Collected data entries
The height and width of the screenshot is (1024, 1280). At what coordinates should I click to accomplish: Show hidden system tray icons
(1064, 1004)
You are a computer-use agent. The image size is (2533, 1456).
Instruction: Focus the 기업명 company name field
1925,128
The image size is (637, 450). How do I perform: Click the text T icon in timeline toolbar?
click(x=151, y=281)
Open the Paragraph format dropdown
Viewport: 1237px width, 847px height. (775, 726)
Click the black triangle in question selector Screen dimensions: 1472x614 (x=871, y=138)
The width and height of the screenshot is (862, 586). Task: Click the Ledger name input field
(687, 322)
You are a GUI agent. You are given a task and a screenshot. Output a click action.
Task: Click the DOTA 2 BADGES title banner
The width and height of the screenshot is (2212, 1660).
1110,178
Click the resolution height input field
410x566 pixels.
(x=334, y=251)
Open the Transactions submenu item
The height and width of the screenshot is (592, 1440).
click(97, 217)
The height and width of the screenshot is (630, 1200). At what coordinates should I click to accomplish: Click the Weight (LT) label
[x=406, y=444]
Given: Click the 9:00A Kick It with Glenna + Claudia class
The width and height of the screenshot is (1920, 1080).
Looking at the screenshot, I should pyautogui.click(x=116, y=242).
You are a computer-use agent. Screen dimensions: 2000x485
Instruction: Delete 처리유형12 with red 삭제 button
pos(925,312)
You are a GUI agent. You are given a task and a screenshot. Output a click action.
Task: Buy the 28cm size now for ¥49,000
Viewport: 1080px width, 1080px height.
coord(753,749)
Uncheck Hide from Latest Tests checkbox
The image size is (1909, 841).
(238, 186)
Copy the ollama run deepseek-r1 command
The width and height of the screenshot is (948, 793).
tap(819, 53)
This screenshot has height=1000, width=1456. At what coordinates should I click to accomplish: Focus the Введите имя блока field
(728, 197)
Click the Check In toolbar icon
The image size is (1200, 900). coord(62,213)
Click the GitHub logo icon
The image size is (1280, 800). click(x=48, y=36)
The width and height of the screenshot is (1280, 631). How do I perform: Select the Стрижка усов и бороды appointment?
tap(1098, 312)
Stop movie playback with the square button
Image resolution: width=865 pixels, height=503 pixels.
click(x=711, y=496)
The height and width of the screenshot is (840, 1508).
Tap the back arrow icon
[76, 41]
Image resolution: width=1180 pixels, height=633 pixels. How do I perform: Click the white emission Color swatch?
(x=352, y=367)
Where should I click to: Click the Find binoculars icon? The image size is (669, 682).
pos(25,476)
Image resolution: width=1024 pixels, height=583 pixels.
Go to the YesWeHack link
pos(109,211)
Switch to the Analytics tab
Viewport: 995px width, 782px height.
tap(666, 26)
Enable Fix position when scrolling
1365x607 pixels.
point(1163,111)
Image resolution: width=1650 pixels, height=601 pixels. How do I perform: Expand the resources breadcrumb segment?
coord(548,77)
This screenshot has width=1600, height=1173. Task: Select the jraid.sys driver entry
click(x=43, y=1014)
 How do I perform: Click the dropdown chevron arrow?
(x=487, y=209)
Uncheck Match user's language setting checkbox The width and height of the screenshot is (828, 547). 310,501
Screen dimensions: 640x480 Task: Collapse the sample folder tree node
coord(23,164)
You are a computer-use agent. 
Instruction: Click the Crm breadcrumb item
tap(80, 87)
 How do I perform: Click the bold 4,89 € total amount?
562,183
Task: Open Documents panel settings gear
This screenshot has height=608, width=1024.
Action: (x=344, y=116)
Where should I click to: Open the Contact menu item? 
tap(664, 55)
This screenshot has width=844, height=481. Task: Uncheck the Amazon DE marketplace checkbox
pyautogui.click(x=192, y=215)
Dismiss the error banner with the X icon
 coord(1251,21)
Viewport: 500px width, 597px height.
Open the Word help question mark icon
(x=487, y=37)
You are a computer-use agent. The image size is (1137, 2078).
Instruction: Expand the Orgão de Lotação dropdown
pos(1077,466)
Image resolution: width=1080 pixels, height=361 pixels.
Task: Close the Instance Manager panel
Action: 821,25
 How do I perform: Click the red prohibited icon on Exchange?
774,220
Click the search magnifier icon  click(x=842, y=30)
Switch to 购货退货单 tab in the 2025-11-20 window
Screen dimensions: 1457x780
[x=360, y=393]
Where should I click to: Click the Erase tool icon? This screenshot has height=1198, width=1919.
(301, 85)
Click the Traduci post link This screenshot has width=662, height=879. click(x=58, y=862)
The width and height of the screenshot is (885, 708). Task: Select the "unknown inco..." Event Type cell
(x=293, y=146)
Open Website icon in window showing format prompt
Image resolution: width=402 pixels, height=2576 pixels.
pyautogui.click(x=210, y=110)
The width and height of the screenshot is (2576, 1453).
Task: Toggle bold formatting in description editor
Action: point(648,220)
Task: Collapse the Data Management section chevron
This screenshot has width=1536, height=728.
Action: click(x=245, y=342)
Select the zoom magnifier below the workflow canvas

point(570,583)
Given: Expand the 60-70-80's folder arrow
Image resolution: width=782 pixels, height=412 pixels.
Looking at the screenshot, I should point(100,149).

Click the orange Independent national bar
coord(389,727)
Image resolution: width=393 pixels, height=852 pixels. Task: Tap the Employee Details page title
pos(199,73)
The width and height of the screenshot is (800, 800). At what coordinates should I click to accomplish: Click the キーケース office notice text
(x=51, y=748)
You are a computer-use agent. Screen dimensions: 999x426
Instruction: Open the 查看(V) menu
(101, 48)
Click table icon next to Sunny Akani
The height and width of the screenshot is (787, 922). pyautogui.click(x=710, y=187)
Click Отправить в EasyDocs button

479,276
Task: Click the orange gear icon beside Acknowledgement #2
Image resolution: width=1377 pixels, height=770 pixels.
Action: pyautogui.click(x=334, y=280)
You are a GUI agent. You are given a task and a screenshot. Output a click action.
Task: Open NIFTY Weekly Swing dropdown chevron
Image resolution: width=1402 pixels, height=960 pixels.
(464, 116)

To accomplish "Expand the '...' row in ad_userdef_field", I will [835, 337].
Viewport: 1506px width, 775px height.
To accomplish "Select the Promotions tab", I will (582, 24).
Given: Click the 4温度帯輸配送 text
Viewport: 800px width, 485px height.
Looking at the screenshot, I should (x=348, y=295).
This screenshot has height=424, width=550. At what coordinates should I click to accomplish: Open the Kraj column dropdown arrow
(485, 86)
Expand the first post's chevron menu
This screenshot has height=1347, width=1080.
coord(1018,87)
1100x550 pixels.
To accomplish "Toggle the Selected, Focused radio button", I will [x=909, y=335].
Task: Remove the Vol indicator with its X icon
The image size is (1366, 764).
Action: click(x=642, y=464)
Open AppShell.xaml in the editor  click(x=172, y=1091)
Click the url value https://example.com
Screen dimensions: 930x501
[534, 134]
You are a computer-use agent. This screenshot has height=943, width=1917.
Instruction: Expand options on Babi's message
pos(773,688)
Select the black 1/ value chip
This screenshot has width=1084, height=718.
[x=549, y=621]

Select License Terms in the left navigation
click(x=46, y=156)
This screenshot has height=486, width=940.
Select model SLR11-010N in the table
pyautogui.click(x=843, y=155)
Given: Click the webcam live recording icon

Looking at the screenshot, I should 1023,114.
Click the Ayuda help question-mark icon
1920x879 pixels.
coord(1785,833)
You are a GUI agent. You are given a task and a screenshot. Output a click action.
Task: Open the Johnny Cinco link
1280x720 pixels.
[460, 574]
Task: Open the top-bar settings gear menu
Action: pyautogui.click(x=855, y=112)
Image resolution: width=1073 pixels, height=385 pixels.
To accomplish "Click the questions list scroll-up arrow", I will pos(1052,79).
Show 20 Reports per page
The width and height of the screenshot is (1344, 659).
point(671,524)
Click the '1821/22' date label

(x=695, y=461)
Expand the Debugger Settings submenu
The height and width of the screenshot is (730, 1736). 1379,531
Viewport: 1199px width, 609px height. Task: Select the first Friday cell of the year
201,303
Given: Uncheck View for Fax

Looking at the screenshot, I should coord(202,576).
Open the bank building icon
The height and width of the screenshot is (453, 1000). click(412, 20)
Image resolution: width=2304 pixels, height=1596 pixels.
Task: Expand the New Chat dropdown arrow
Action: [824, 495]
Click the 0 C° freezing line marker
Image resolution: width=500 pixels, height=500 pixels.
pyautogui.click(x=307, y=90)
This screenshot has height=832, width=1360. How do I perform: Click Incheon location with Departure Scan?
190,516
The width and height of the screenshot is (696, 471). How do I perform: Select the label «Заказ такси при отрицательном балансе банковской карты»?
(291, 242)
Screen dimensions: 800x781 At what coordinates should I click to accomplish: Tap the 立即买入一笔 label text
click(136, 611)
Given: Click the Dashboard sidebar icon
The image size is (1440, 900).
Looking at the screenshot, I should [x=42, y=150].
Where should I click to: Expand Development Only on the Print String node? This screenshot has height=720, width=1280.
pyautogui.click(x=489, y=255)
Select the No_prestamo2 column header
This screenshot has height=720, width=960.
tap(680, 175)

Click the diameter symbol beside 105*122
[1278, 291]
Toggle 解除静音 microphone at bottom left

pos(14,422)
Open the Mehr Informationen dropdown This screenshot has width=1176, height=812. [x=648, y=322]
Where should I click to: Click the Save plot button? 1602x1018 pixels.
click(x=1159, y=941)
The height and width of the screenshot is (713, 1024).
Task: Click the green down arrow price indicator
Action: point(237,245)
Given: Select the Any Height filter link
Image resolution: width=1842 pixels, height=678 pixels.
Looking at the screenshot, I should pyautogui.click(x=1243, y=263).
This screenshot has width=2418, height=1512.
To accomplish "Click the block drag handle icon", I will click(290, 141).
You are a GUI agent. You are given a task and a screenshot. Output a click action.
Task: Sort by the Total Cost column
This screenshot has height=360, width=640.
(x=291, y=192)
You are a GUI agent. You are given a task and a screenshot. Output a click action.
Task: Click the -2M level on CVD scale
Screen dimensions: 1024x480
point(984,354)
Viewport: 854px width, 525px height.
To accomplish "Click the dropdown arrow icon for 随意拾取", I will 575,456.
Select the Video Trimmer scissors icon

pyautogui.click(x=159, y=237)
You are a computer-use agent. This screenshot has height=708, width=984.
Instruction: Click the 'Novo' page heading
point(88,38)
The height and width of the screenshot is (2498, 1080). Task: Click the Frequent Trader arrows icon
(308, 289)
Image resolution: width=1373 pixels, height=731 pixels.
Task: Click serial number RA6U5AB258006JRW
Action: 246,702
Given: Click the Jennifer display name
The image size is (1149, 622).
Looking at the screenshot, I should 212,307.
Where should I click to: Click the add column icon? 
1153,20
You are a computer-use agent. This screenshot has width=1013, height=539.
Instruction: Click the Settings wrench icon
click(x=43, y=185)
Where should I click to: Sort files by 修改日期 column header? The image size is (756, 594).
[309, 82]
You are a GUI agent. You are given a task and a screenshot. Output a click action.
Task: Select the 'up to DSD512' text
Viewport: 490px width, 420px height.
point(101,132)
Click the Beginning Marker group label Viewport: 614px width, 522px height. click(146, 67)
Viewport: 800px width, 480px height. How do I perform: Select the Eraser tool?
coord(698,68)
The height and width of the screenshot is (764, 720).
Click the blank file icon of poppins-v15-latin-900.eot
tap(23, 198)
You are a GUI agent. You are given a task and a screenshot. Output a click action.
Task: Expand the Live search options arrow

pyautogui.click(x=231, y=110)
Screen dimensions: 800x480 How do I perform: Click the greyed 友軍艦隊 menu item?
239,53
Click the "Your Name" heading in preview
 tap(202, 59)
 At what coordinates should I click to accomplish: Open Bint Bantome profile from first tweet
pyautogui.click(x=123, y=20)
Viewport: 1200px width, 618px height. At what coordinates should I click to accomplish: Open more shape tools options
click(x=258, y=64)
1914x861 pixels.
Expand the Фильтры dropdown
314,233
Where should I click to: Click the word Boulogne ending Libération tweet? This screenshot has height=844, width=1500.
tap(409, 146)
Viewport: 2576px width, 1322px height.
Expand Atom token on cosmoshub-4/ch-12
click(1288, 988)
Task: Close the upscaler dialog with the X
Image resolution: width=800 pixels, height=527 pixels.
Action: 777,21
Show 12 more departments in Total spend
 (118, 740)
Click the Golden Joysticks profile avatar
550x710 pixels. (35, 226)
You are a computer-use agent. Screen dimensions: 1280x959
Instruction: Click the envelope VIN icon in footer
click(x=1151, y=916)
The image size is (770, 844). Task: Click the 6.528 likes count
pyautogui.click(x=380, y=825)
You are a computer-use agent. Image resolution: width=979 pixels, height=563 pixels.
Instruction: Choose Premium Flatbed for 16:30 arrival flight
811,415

• [EXERCISE BRIEF]:
Could you return exactly the stretch of the data above that starts at the line with "The width and height of the screenshot is (862, 586)." and ends at the line with "Given: Click the 9:00A", both lines included?

• [SOLUTION TO THIS PROBLEM]:
The width and height of the screenshot is (862, 586). Task: Click the Ledger name input field
(687, 322)
You are a GUI agent. You are given a task and a screenshot. Output a click action.
Task: Click the DOTA 2 BADGES title banner
The width and height of the screenshot is (2212, 1660).
1110,178
Click the resolution height input field
410x566 pixels.
(x=334, y=251)
Open the Transactions submenu item
The height and width of the screenshot is (592, 1440).
click(97, 217)
The height and width of the screenshot is (630, 1200). At what coordinates should I click to accomplish: Click the Weight (LT) label
[x=406, y=444]
Given: Click the 9:00A Kick It with Glenna + Claudia class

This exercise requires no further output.